Three COVID-19 vaccines have received Emergency Use Authorization from the U.S. Food and Drug Administration (FDA). The Pfizer-BioNTech vaccine received an EUA on December 11, 2020. The Moderna vaccine received an EUA on December 18, 2020. The Johnson & Johnson (Janssen Biotech, Inc.) vaccine received an EUA on February 27, 2021.
deciding who gets vaccine and when
The initial supply of COVID-19 vaccine will be limited. Vaccine efforts will prioritize groups that:
- Are most critical to the COVID-19 response
- Provide direct care to others
- Are at highest risk for developing severe illness from COVID-19
Initial doses will go to the groups identified as priority populations in Phase 1A by the Advisory Committee on Immunization Practices (ACIP). This includes high-risk health care workers and long-term care facility residents. These priority populations were also recommended by Vermont’s COVID-19 Vaccine Implementation Advisory Committee and approved by Health Commissioner Mark Levine, MD.
Vermont is using age groupings to distribute the vaccine with the primary goal of saving lives. After people 65 years and older group, the vaccine will be offered to people with medical conditions that put them at increased risk for severe illness. Decisions about who will get the vaccine next are being made now. The Health Department works with State leadership to make these difficult choices after considering recommendations from the Advisory Committee on Immunization Practices, CDC, and Vermont’s Vaccine Implementation Advisory Committee. Based on our data, we know that focusing next on providing vaccine to people based on their age and whether they have certain high-risk health conditions will help us save lives.
Ensuring Equitable Access
When a COVID-19 vaccine is more widely available, we will work closely with the health care providers, pharmacies, and others who will provide the vaccine in Vermont, to ensure access across the state. We will also collaborate with community organizations and other partners to make sure people who are disproportionately affected by COVID-19, including Black, Indigenous and people of color, have equitable access to the vaccine.

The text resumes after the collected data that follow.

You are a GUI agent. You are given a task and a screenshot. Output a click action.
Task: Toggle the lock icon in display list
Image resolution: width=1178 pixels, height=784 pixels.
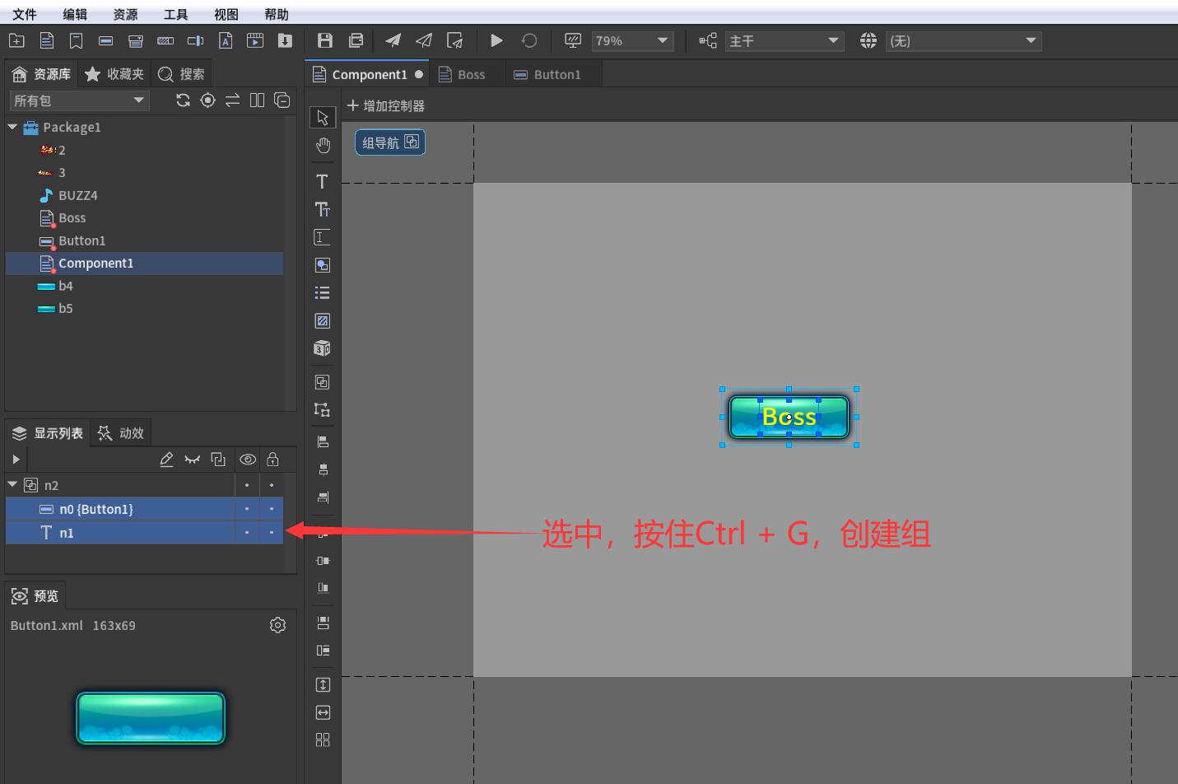[x=273, y=459]
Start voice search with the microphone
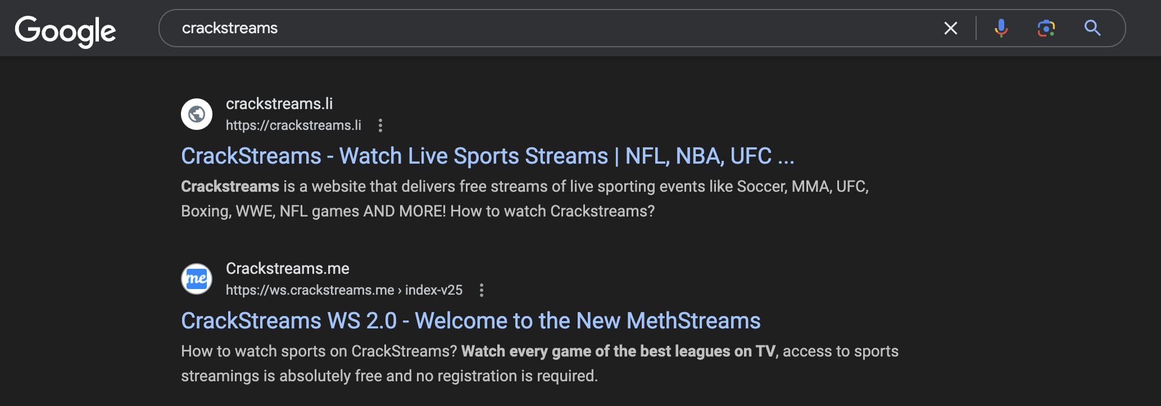This screenshot has height=406, width=1161. [1001, 28]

As part of our strategy to prioritize Vermonters most at risk of severe illness and save lives, we have also begun vaccinating Vermonters in communities that have unique needs, such as people who speak languages other than English and people who are homebound. This requires us to meet people where they are and find ways to reduce known barriers to vaccine access where we can. We will continue to do this as more vaccine becomes available and we are able to reach more people in Vermont. Below are some examples of ways we are working to meet Vermonters where they are to work toward equitable access to COVID-19 vaccines.
Vermonters who are Black, Indigenous and People of Color (BIPOC)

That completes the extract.